Lichenomphalia tasmanica

Scientific classification
- Domain: Eukaryota
- Kingdom: Fungi
- Division: Basidiomycota
- Class: Agaricomycetes
- Order: Agaricales
- Family: Hygrophoraceae
- Genus: Lichenomphalia
- Species: L. tasmanica
- Binomial name: Lichenomphalia tasmanica Kantvilas (2012)

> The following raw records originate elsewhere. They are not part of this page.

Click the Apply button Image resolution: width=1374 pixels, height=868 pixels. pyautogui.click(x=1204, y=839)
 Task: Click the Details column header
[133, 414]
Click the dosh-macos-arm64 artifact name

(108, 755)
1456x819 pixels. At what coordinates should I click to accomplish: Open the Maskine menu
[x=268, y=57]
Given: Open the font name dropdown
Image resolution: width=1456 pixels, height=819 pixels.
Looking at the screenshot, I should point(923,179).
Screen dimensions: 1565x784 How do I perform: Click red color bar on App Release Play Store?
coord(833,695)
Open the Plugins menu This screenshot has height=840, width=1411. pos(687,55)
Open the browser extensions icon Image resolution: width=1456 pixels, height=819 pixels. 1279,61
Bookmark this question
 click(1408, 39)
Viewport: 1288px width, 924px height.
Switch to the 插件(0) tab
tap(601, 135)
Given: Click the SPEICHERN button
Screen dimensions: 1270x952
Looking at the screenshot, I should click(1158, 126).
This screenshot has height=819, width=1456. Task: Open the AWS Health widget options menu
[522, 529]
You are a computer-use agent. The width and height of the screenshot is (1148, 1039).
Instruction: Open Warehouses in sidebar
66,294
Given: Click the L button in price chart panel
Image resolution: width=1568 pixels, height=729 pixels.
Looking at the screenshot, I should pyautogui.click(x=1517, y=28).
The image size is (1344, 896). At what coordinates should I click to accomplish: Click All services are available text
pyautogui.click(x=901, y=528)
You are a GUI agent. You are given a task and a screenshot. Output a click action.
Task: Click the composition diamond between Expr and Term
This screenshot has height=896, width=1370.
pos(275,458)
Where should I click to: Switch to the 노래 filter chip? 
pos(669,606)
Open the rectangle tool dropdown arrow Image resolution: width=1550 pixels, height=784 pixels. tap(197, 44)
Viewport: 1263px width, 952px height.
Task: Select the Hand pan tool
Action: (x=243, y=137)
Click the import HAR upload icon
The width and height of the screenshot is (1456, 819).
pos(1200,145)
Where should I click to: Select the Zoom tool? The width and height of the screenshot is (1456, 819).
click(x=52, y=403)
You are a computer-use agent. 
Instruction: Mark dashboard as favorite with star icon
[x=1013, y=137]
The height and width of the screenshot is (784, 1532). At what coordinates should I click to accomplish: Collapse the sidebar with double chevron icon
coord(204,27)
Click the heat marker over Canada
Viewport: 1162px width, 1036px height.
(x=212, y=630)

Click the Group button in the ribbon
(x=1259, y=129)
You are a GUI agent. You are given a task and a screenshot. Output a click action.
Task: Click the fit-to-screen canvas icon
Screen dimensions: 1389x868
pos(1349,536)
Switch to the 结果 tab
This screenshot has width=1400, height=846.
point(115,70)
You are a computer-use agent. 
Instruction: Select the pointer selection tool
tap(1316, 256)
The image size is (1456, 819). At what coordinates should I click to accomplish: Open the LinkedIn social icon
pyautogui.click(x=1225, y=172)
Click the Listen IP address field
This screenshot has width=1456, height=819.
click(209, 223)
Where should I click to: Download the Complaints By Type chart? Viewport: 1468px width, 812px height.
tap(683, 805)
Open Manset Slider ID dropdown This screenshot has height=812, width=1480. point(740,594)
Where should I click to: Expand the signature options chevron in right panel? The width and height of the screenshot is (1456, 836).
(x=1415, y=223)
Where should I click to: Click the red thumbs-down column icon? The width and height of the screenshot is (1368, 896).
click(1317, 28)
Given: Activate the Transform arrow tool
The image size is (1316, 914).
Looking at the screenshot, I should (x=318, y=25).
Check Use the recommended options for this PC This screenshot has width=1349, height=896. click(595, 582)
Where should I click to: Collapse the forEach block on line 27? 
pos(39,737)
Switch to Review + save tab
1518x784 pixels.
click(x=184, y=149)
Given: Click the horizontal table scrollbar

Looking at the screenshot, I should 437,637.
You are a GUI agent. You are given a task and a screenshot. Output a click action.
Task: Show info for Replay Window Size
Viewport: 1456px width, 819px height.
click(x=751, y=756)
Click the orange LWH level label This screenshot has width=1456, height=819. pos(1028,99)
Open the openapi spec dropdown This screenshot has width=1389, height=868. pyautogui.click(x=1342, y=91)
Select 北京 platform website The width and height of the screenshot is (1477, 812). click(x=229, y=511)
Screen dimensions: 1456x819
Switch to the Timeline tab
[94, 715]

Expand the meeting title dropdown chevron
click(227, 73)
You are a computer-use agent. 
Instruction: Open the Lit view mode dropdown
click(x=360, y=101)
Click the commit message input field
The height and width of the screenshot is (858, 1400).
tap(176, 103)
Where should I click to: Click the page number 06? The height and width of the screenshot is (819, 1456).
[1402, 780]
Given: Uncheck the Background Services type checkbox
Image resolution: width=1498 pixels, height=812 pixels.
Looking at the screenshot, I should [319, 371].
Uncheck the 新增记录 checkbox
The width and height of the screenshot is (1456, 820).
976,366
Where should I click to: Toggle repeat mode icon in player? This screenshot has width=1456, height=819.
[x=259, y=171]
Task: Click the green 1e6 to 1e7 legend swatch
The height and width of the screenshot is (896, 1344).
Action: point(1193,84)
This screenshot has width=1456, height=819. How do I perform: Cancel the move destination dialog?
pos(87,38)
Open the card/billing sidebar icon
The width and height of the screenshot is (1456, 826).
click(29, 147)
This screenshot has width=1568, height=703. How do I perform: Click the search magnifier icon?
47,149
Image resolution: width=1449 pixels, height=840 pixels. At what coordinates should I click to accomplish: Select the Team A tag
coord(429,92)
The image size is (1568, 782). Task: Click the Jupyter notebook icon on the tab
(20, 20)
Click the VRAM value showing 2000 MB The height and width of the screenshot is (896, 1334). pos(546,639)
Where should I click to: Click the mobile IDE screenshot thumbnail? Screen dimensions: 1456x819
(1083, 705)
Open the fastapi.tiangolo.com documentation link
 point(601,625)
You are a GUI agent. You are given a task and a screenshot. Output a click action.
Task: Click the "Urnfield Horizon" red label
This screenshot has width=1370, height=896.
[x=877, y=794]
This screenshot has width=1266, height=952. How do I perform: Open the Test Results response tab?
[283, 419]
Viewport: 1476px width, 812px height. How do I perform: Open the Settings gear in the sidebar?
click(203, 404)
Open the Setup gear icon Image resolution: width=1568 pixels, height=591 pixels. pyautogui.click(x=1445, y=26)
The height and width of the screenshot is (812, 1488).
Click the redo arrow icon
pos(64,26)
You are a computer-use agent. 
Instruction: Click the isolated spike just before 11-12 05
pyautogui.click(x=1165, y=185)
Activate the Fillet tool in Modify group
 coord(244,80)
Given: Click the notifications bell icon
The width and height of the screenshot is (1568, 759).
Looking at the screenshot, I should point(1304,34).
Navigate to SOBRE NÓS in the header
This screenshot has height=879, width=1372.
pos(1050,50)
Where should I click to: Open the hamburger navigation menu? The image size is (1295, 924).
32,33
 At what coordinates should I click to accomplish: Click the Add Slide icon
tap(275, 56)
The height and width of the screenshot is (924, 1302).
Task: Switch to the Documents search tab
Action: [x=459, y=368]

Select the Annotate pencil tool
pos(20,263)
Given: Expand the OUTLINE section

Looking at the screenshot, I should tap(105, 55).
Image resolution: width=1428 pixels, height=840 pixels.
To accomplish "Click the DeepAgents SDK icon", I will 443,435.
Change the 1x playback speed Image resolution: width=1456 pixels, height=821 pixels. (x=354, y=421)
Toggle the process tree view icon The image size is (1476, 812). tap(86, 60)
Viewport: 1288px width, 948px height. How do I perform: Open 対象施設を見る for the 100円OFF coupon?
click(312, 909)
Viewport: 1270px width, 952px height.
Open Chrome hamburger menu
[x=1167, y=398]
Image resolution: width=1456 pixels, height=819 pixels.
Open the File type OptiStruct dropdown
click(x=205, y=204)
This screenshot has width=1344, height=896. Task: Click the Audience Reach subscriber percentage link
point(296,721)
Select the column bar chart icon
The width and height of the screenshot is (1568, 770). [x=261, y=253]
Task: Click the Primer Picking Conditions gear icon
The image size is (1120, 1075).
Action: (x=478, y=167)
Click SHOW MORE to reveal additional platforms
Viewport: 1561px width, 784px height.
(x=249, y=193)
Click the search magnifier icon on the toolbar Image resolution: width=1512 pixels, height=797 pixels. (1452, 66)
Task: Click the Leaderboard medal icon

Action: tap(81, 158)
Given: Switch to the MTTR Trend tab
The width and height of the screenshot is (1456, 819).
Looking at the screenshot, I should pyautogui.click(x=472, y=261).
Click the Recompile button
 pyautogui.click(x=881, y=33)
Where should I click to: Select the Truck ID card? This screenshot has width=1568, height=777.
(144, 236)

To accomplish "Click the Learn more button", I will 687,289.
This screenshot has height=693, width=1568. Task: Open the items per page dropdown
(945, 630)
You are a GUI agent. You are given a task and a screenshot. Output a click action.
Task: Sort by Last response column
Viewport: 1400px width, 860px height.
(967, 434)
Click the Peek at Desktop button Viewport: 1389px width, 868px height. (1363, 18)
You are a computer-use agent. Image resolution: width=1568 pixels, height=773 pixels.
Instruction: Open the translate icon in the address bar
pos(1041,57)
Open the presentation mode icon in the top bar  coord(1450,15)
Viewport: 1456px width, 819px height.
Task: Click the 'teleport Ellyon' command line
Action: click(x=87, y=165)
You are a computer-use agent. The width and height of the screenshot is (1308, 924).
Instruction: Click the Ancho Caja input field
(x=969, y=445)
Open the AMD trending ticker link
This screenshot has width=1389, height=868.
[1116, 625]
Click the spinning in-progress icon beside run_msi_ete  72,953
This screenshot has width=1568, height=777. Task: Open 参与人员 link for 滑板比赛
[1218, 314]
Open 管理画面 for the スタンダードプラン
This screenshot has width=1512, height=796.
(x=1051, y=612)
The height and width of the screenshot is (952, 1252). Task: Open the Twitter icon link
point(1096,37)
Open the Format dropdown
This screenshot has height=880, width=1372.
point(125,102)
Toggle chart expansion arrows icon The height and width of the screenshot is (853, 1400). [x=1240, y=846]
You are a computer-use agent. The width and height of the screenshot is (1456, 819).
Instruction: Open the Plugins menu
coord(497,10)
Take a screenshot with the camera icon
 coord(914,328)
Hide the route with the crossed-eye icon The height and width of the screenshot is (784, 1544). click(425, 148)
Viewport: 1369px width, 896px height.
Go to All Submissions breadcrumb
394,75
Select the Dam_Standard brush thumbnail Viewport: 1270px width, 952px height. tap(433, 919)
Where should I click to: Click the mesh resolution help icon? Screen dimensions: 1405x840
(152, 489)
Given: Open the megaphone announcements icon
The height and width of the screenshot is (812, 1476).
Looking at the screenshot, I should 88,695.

= Lichenomphalia tasmanica =

- Authority: Kantvilas (2012)

Species of lichen

Lichenomphalia tasmanica is a species of basidiolichen in the family Hygrophoraceae. It is found in Tasmania, Australia. It has a bright scaley thallus that grows like a green crust on rich soil between rocks. Occasionally. the lichen produces small, bright yellow-orange mushroom-like fruiting bodies.

==Taxonomy==
The lichen was formally described as a new species in 2012 by Gintaras Kantvilas. The type specimen was collected on the track to Nevada Peak at an altitude of 1150 m, where it was found growing on the ground between boulders in heathland. The specific epithet refers to the type locality. The authors explained that they had seen the unidentifiable sterile crust form of the lichen for many years before observing its fruiting stage, noting "it was very exciting when the species was finally encountered fertile, producing not ascomata as expected but attractive, yellow-orange, mushroom-like basidiocarps".

==Description==
The lichen has a bright green squamulose thallus comprising convex squamules (scales) that measure 0.5–2 mm wide and 0.5–1 mm thick. Its fruiting body is a bright yellow-orange mushroom with a cap 3–11 mm wide, and distantly-spaced, decurrent gills on the underside of the cap, more or less the same colour (or lighter) as the cap surface. The stipe is 0.5–10 mm tall with a minute tomentum (i.e. fine, soft "hairs"); its colour is initially white in fresh specimens, but drys to a pale orange-pink. The basidia are four-spored. Basidiospores are translucent with thin walls, typically measuring 7.5–8.5–10 by 5–5.7–6.5 μm.

==Habitat==
The thallus squamules of Lichenomphalia tasmanica usually grow on moist soil that is enriched with organic matter, such as is typical of the gaps between stones in heathland at the type locality. Associated lichens include Cladonia species, Parasiphula fragilis, and Siphula decumbens. The authors are not sure of the fruiting season of Lichenomphalia tasmanica, but suspect that it does not fruit annually.